[Stored data entries]
Content starts
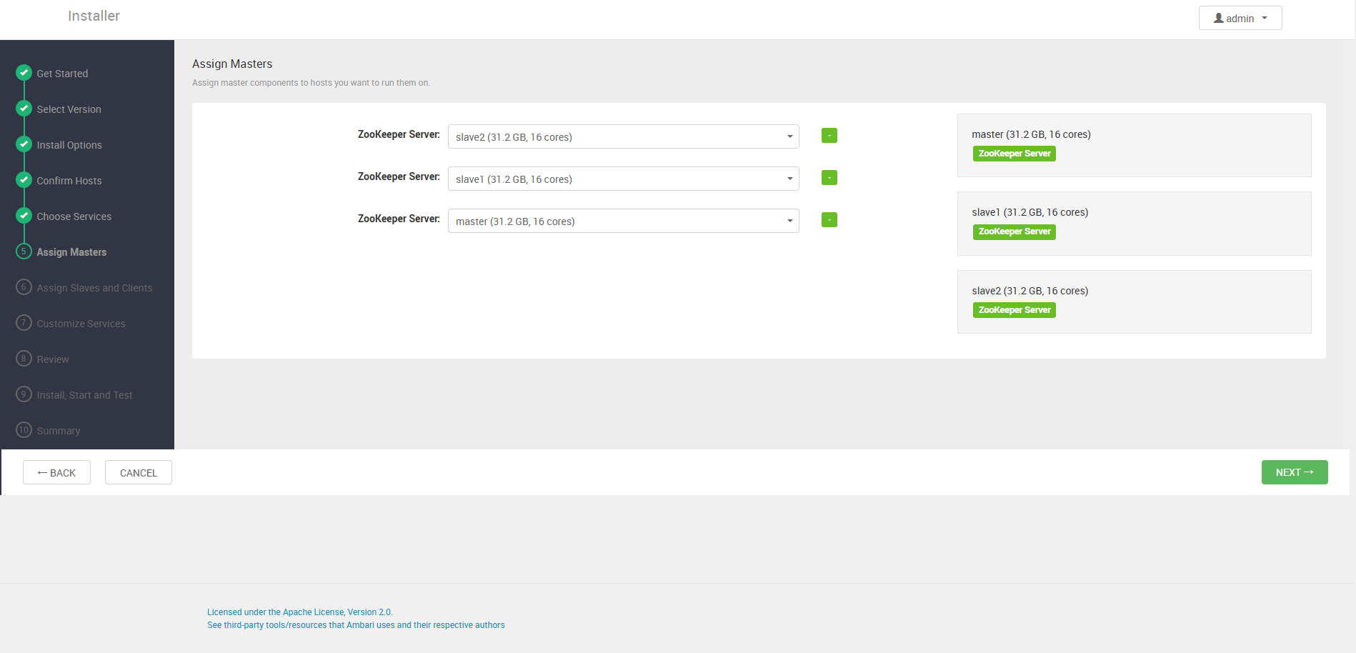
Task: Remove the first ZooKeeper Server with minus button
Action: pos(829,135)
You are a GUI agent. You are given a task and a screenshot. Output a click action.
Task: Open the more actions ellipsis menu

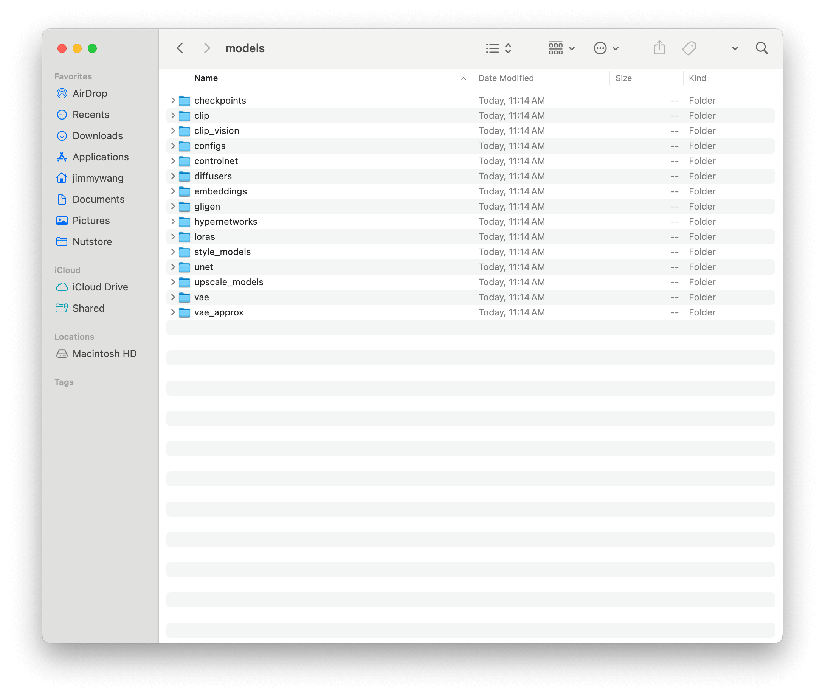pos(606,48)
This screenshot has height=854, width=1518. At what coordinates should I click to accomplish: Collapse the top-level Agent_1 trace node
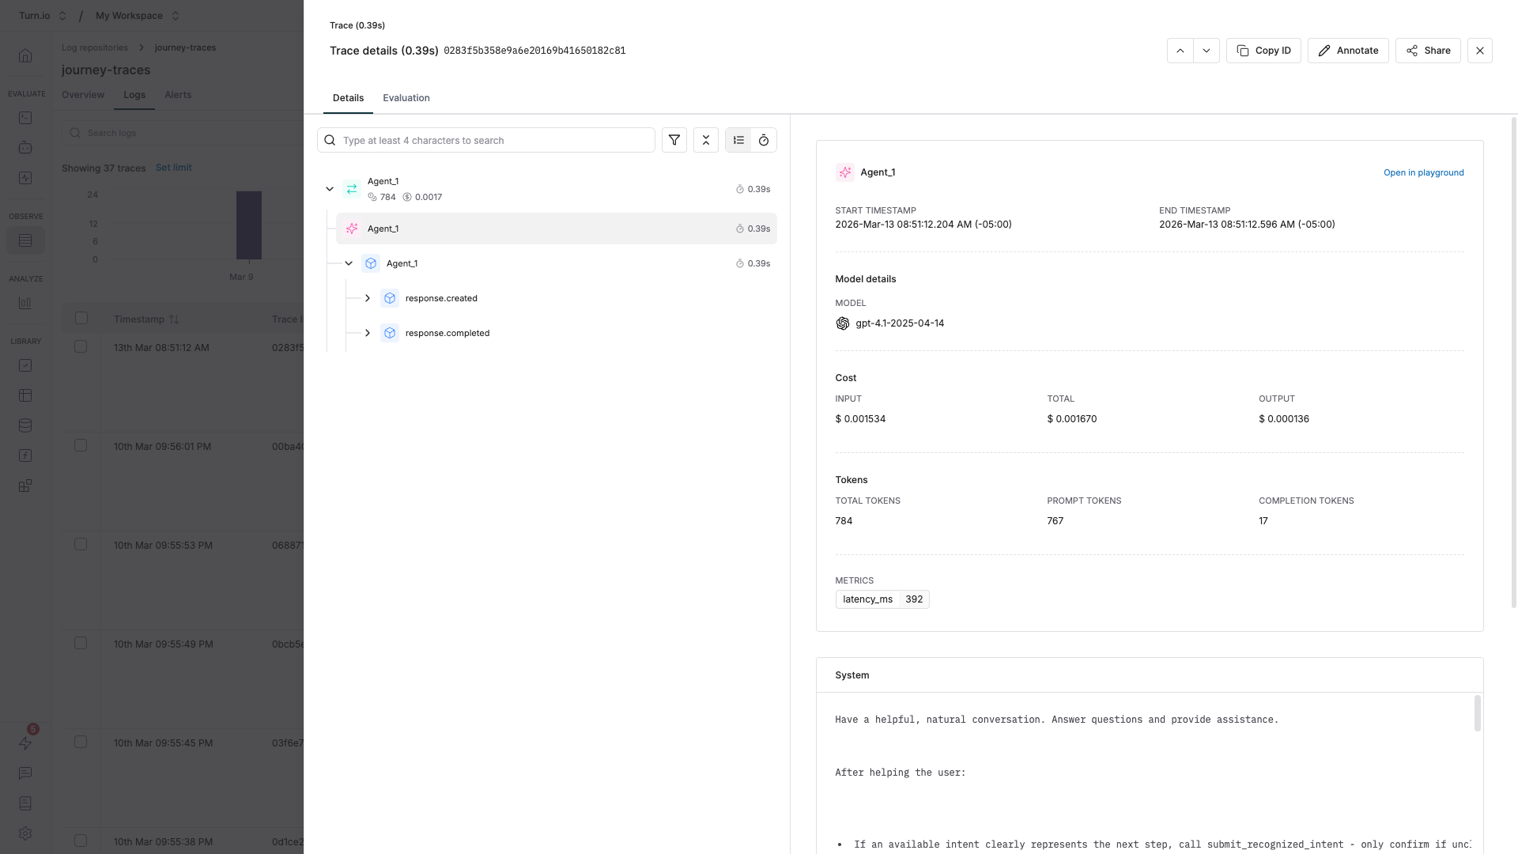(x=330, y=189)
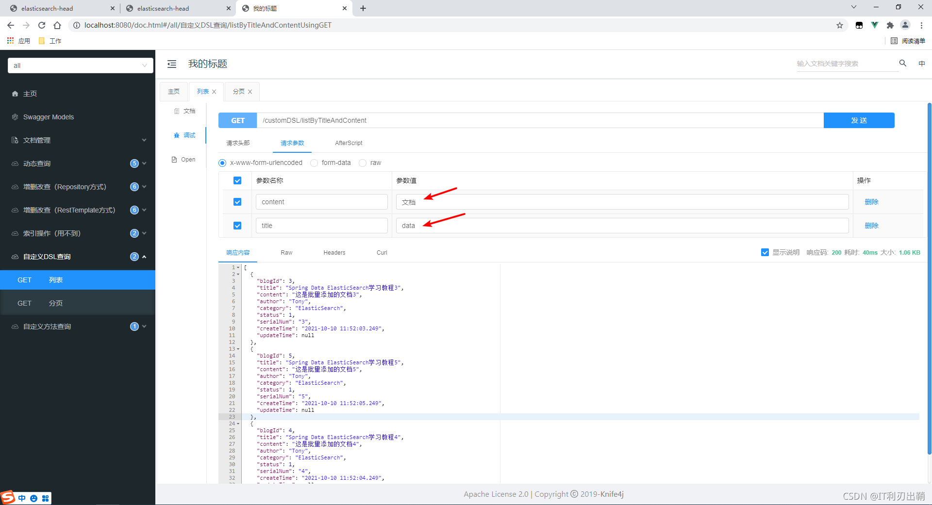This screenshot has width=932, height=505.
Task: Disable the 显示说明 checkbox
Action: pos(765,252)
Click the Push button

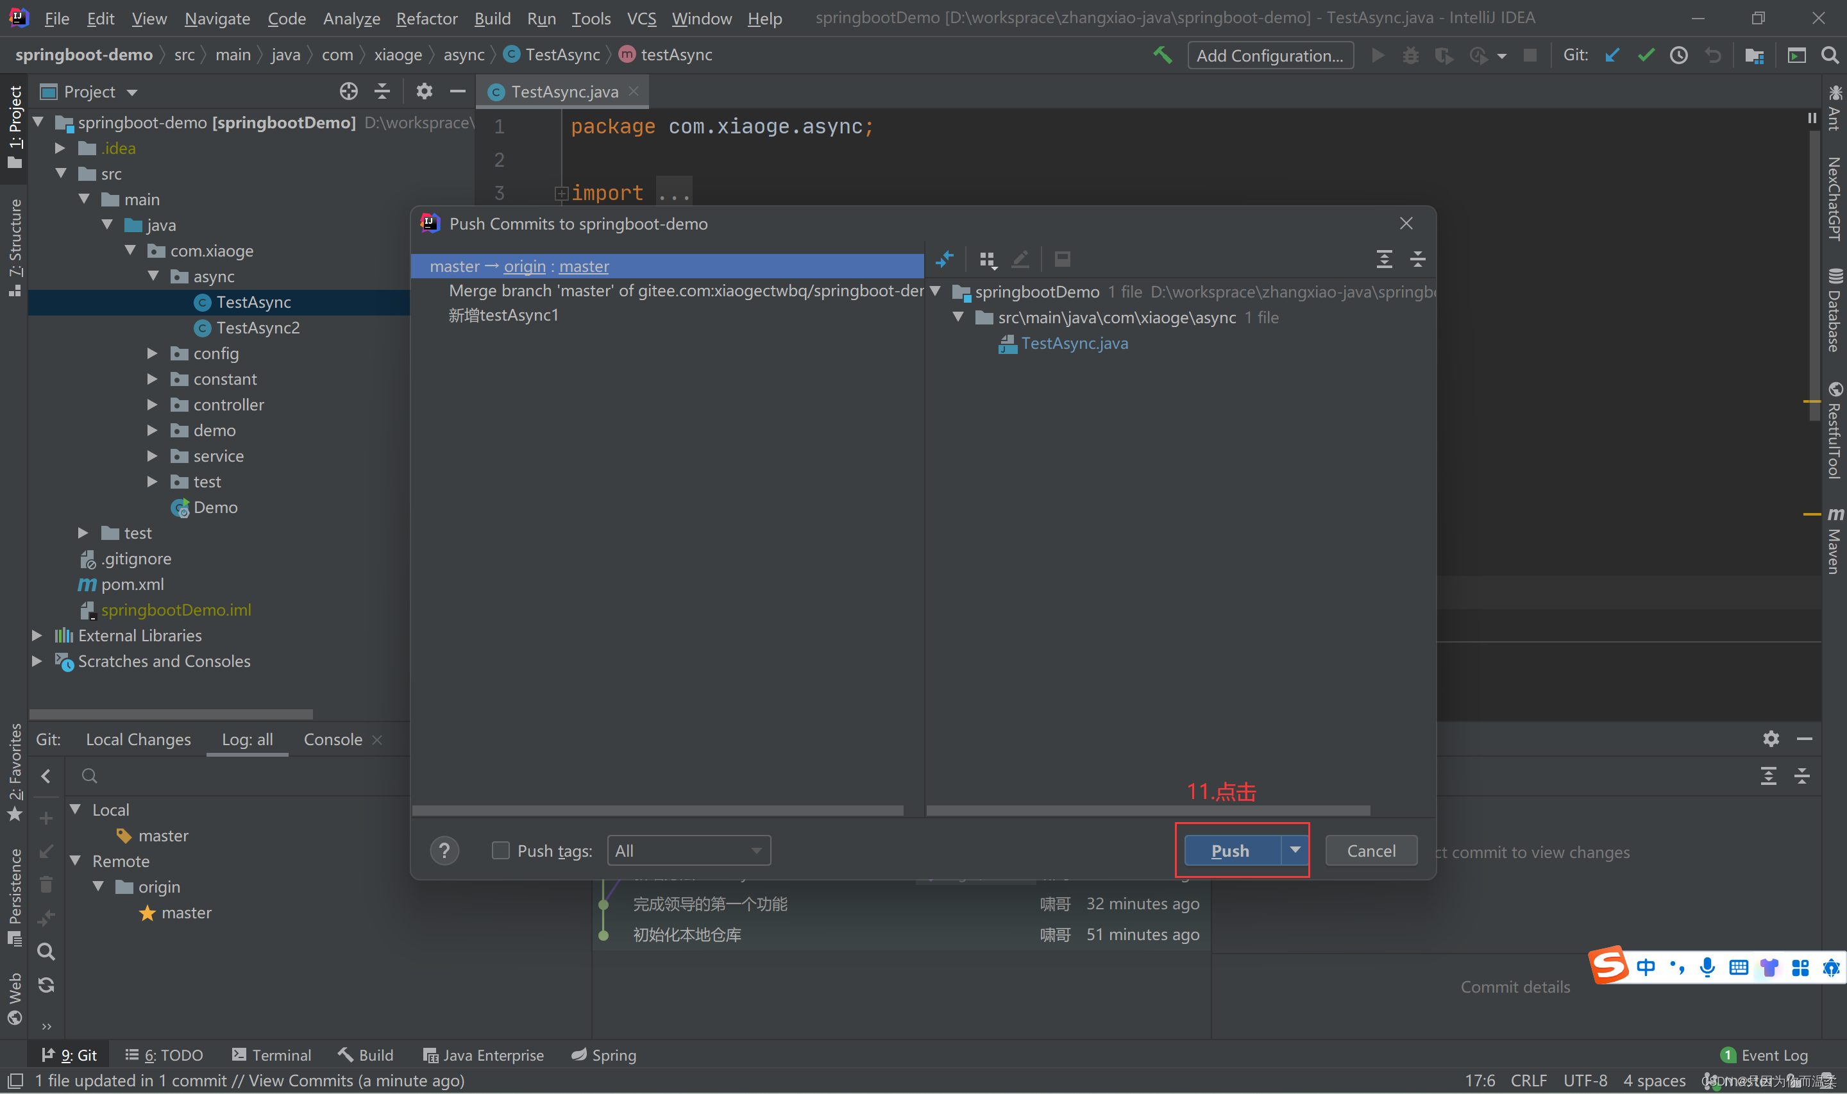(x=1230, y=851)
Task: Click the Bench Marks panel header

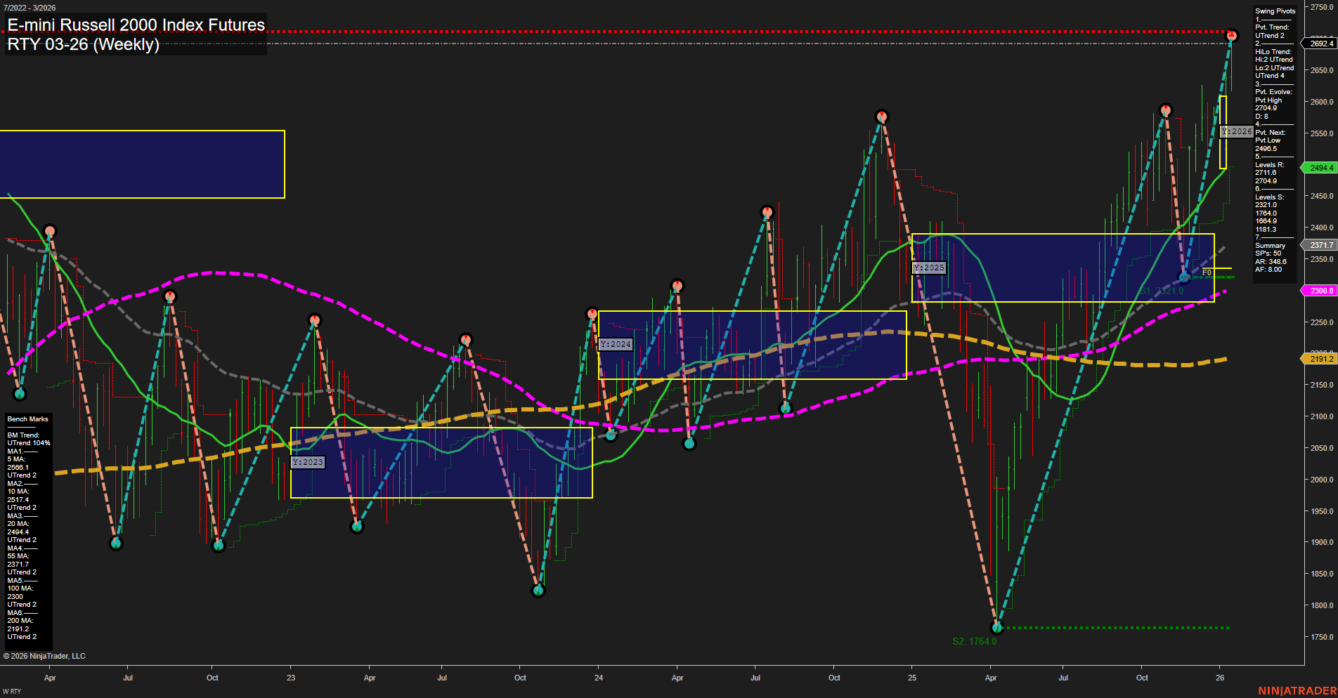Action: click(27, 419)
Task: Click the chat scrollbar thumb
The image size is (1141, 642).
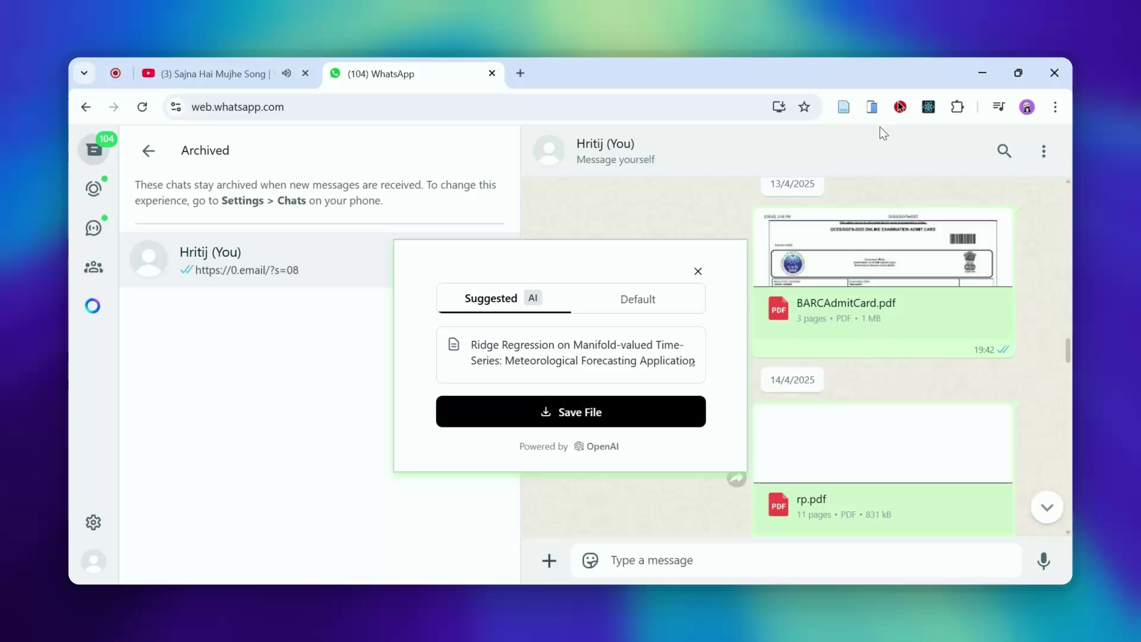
Content ends
▶ REQUIRED WORK
The lines from the one containing "Task: Open the more actions ellipsis menu" through the last line of the data above are to be transcribed exactly, both included, with all pictures left out.

▶ TASK RESPONSE
Task: Open the more actions ellipsis menu

pos(606,48)
This screenshot has height=854, width=1518. At what coordinates should I click to accomplish: Collapse the top-level Agent_1 trace node
(x=330, y=189)
This screenshot has width=932, height=505.
Task: Disable the 显示说明 checkbox
Action: pos(765,252)
Click the Push button

(x=1230, y=851)
Task: Click the Bench Marks panel header

Action: click(27, 419)
Task: Click the chat scrollbar thumb
The image size is (1141, 642).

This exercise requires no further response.